Architecture

Like most pipelines the CAP is a collection of subprograms strung together. These subprograms are organized into modules and modules are organized into subpipelines.

Luigi

The MetaSUB CAP is written using Luigi. Luigi is a generic pipelining system that handles scheduling tasks, running jobs, and associated tasks. Unlike some other pipelineing systems Luigi does not use a domain specific language and instead accepts pipelines written in pure python. The MetaSUB CAP uses the base version of Luigi without modifications.

Luigi provides a centralized scheduler server that can be used to coordinate jobs across multiple worker machines. This scheduler ensures jobs will not be run multiple times and provides a GUI view of pipeline progress. The CAP can use this scheduler but it is not required.

Modules

Modules typically encapsulate a single subprogram. Conceptually modules are the basic building block of the pipelines that provide a single coherent scientific analysis. Modules can depend on other modules as well as tasks like software installation.

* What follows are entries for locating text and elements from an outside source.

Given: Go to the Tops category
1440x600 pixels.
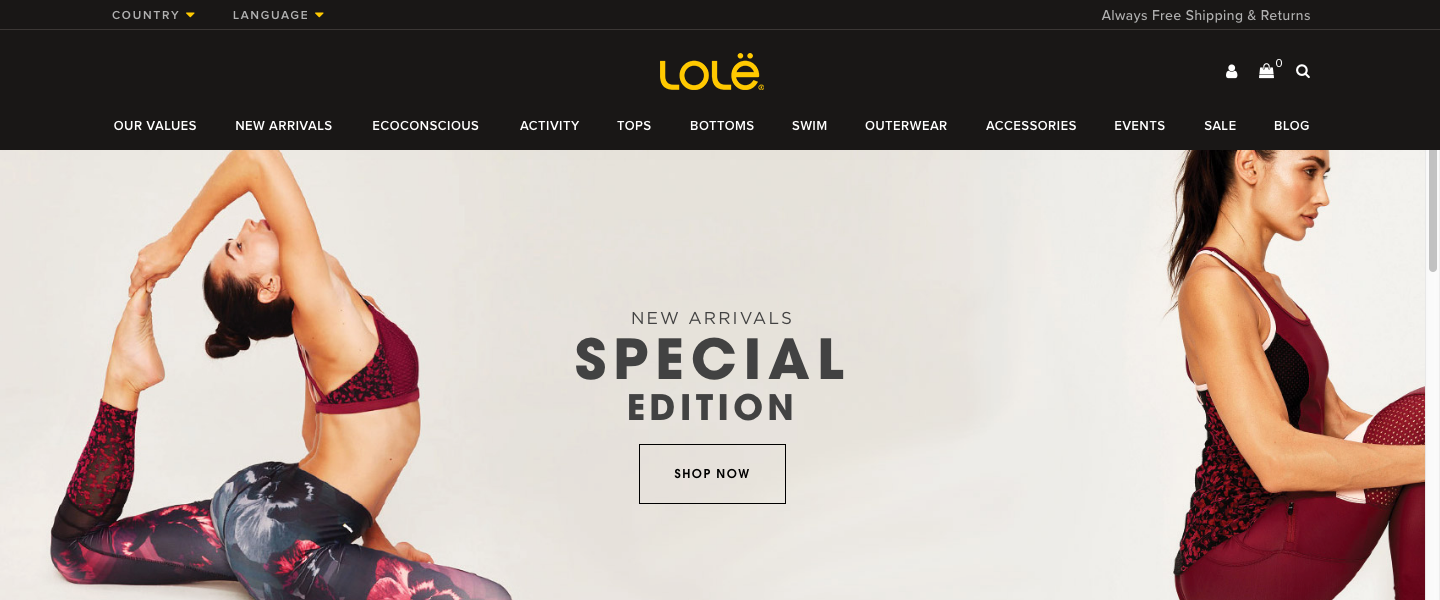Looking at the screenshot, I should [x=634, y=126].
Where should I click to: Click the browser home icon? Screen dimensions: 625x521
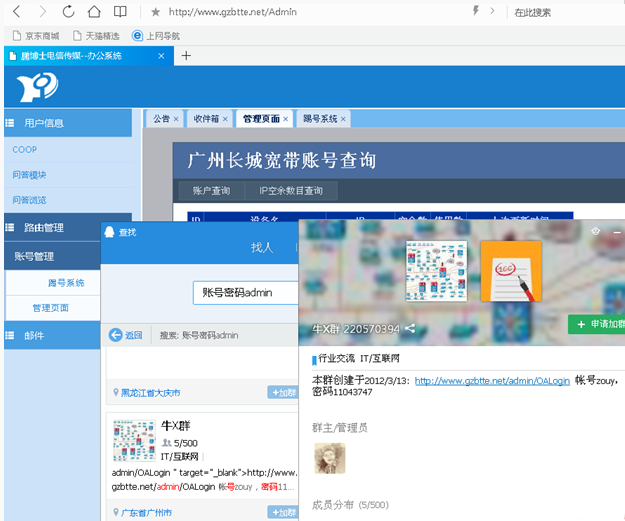(x=93, y=12)
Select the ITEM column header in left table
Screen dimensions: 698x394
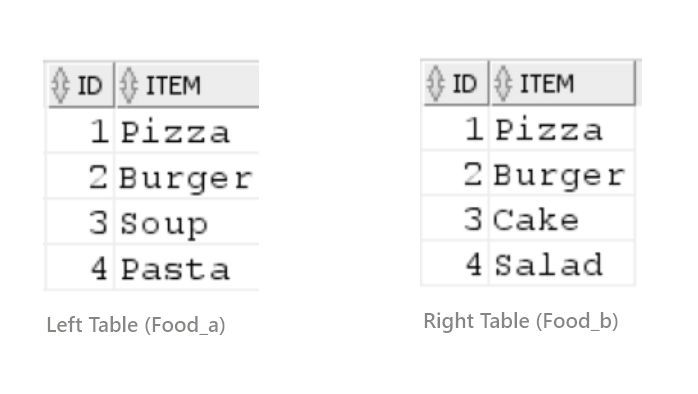pyautogui.click(x=187, y=85)
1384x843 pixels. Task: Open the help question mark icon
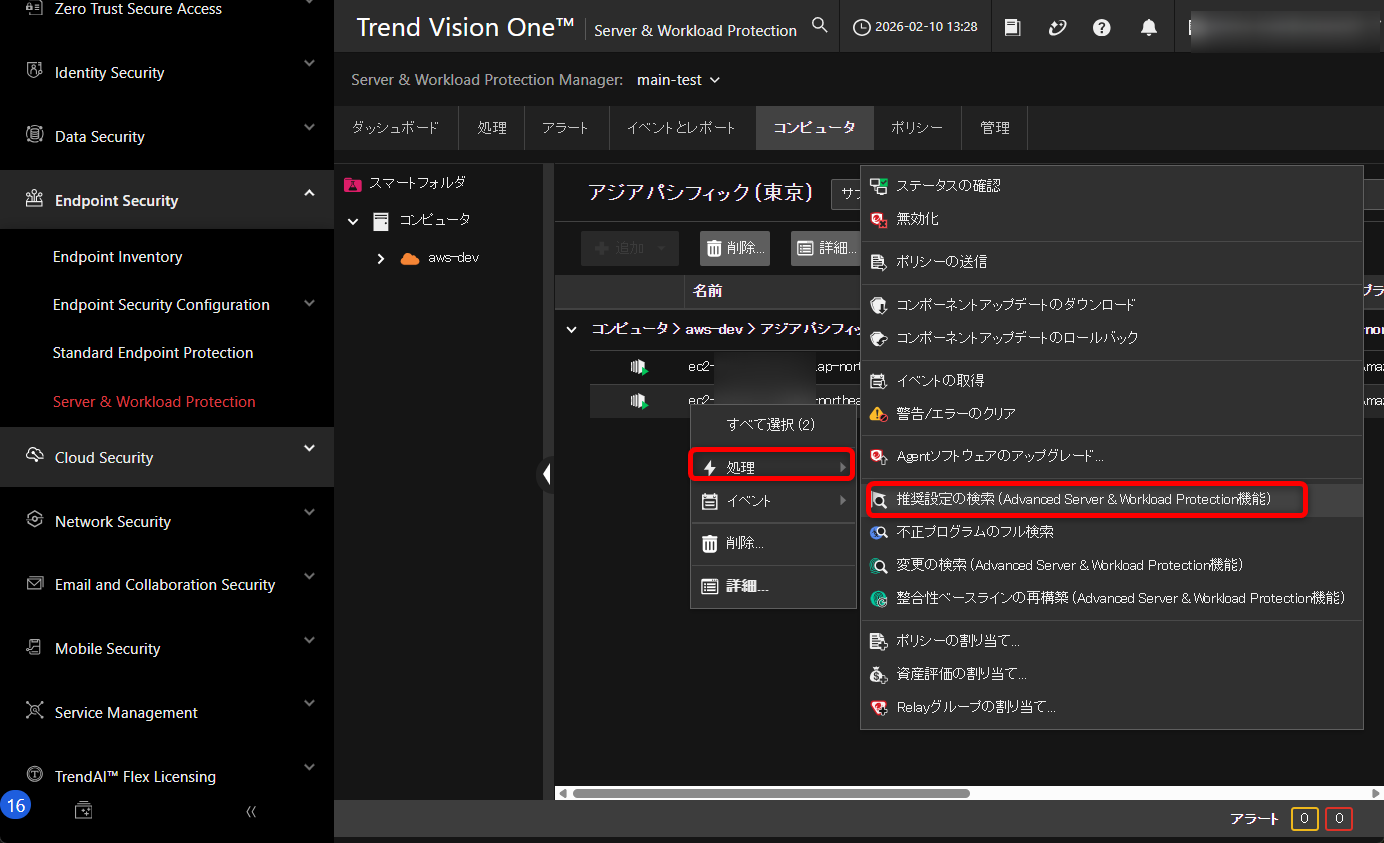[x=1101, y=27]
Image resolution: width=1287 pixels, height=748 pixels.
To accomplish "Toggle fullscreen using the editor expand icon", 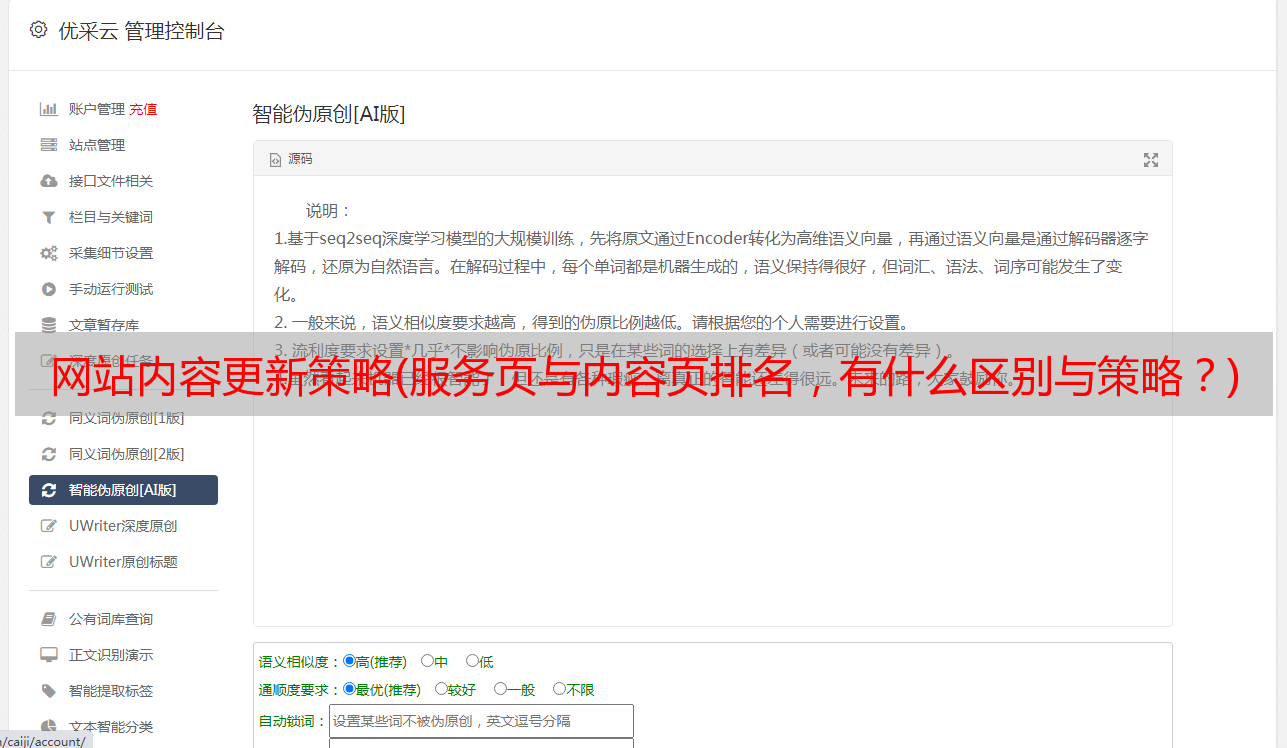I will [x=1151, y=159].
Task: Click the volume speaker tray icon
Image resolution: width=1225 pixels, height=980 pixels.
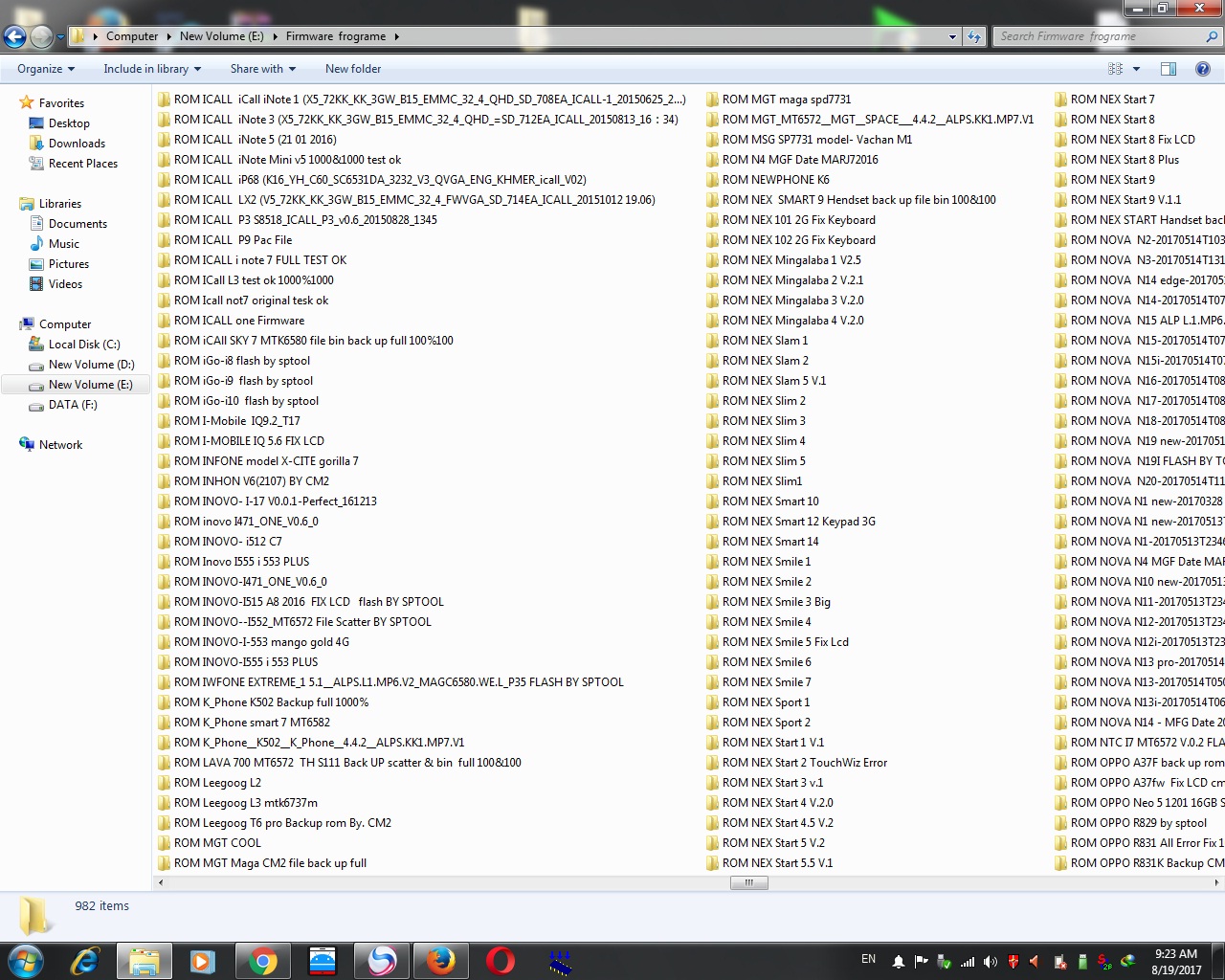Action: pos(991,962)
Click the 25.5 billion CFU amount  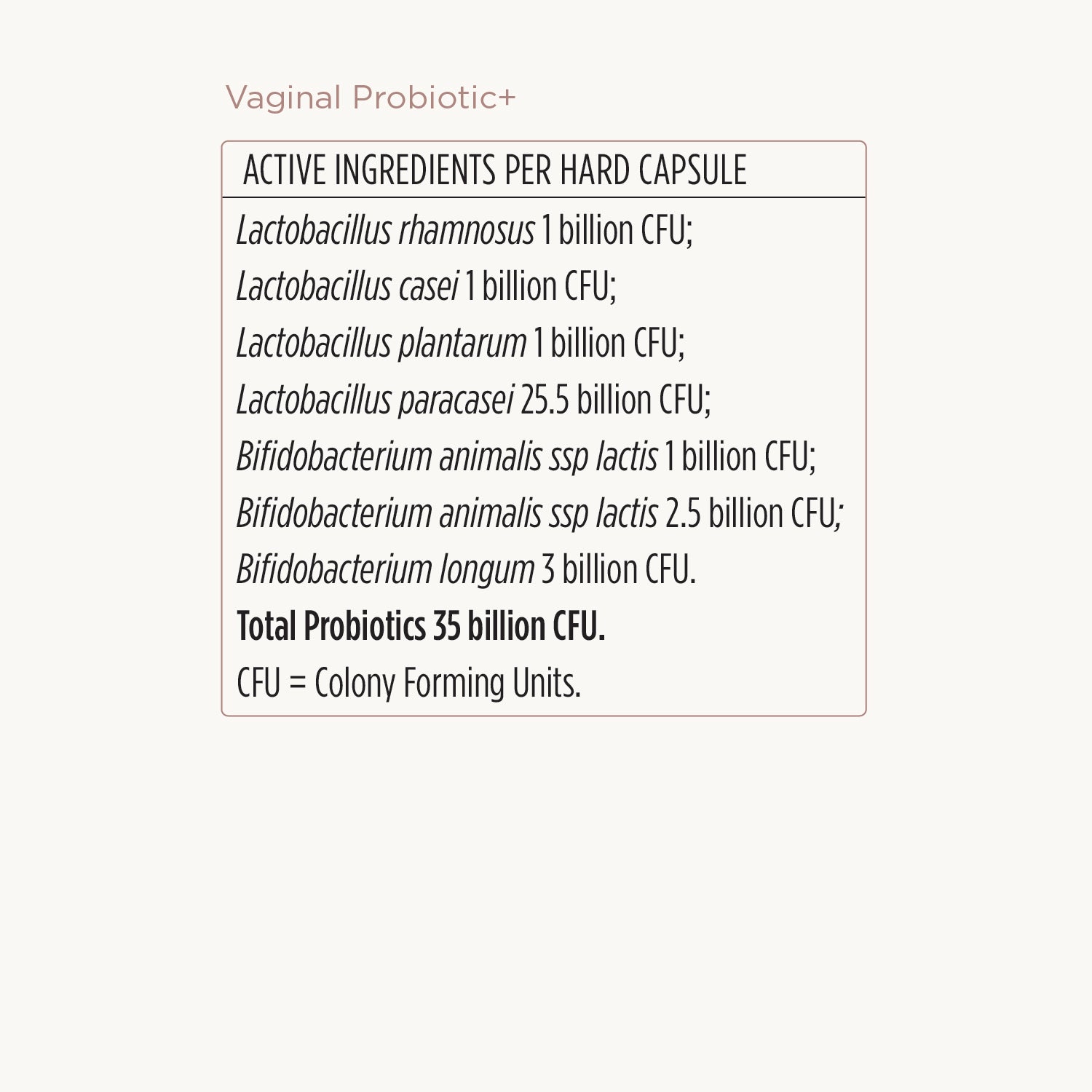coord(615,400)
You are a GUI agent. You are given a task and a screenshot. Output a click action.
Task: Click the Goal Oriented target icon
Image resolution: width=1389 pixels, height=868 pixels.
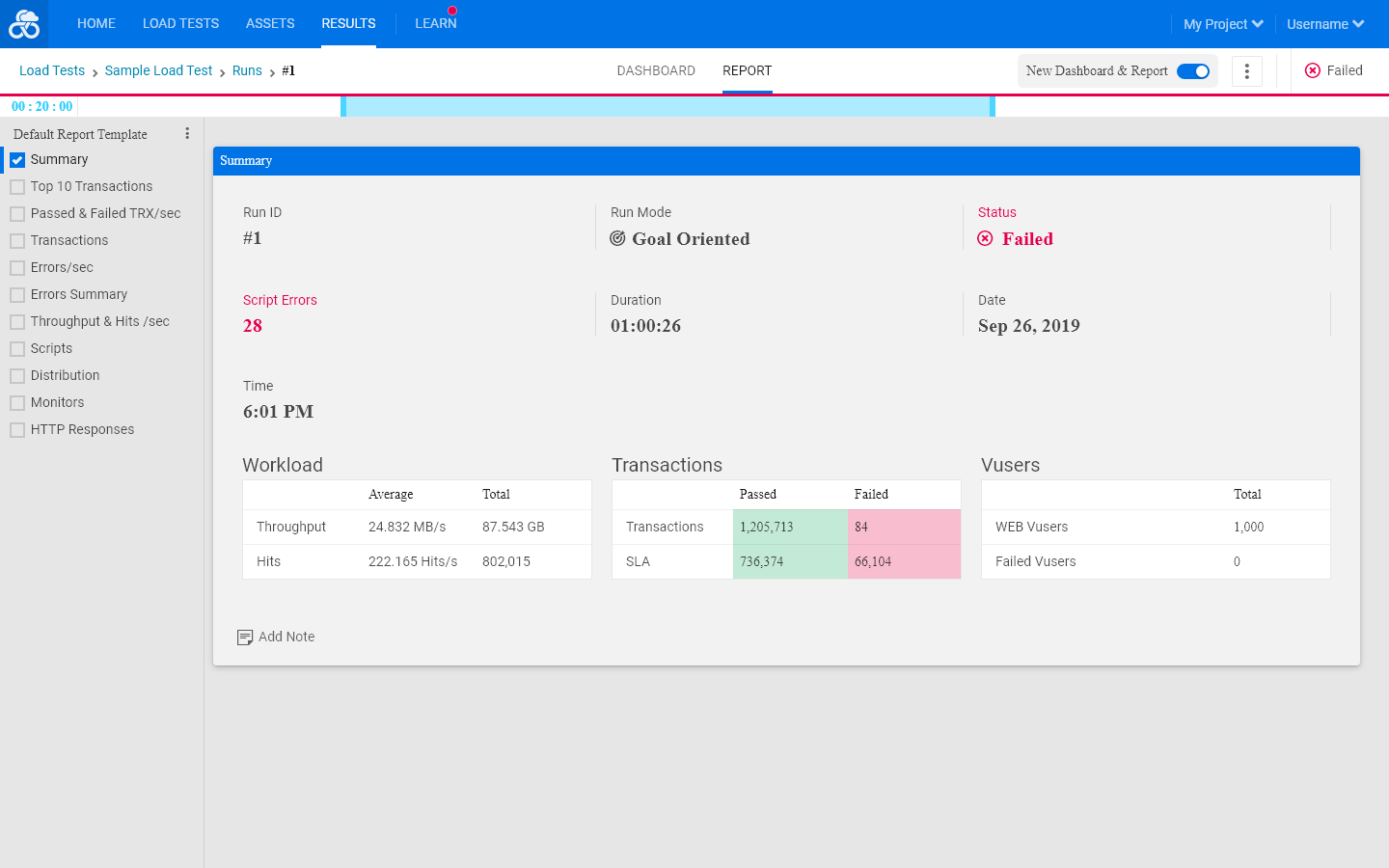[617, 238]
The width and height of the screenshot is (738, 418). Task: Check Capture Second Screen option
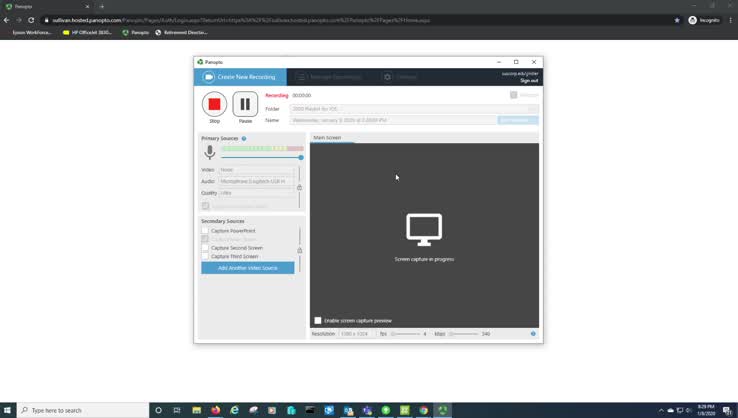[x=206, y=248]
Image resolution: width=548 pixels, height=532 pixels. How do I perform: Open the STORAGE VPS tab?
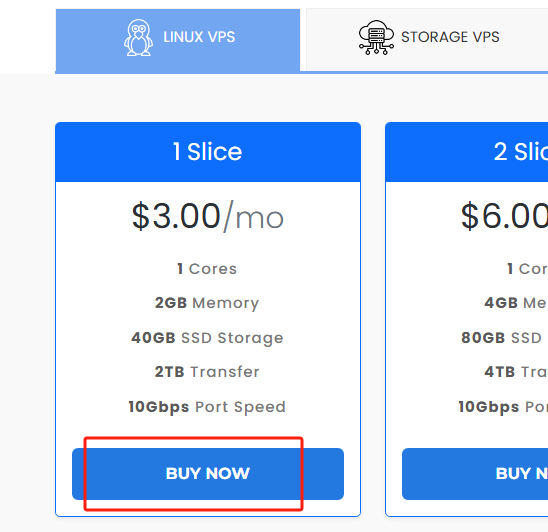click(427, 39)
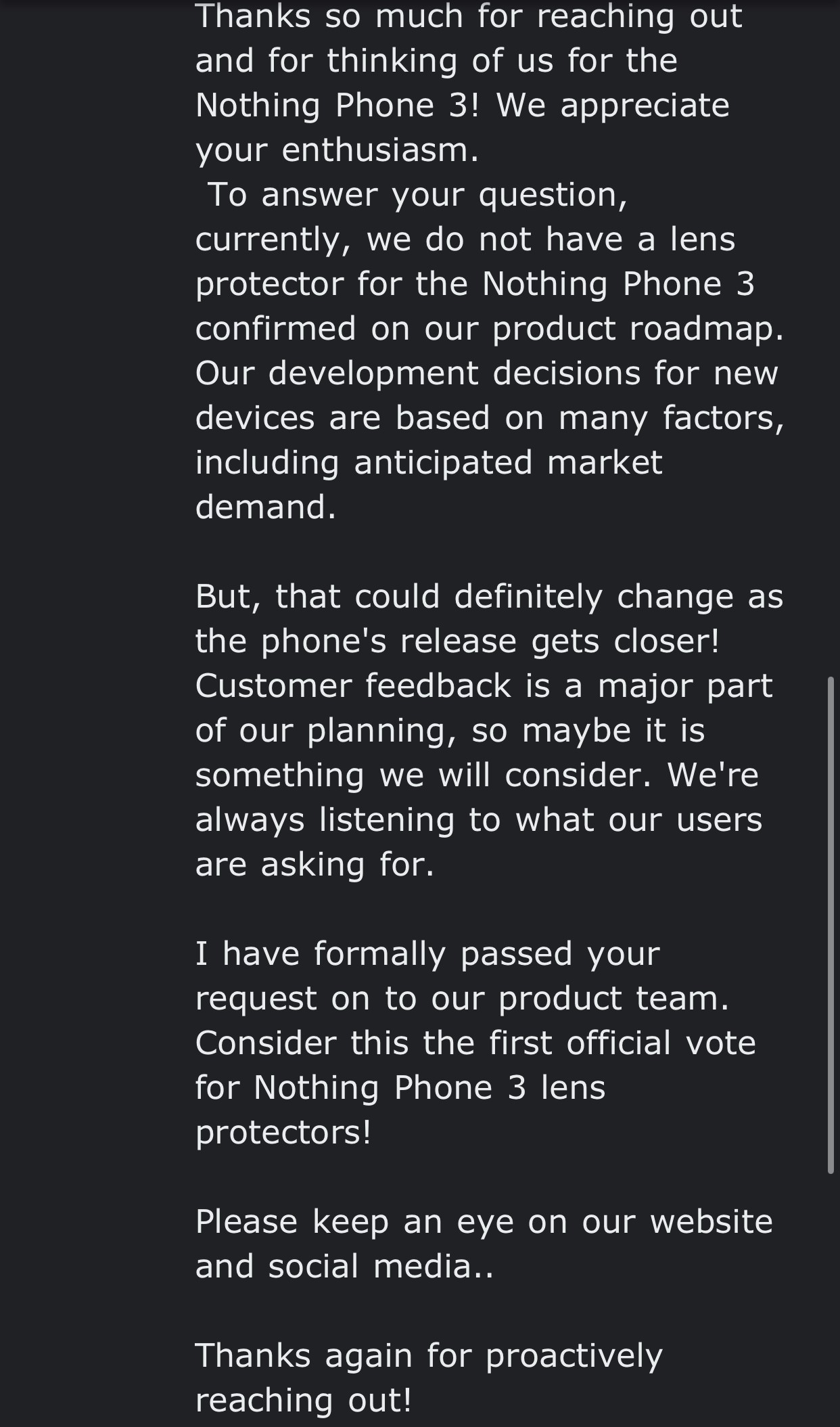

Programatically modules are written as a python class, typically with one module class per file. Modules classes are subclasses of a BaseCapTask class which is itself a subclass of luigi.Task. Each module class provides a set of methods that provide important information about the module. An ‘instance’ of a module is a specific case where a module is instantiated on some real data while we use the term ‘module’ to refer to a generic step in the pipeline that could be instantiated.

An API reference for Modules can be found here

Sub-Pipelines

Sub-pipelines are an organizational tool to group subsections of the pipeline. There are five subpipelines in the CAP currently.

There are also several experimental subpipelines. These are tools that are being actively developed and might become part of the CAP eventually. These pipelines provide additional functionality and a place to test new ideas.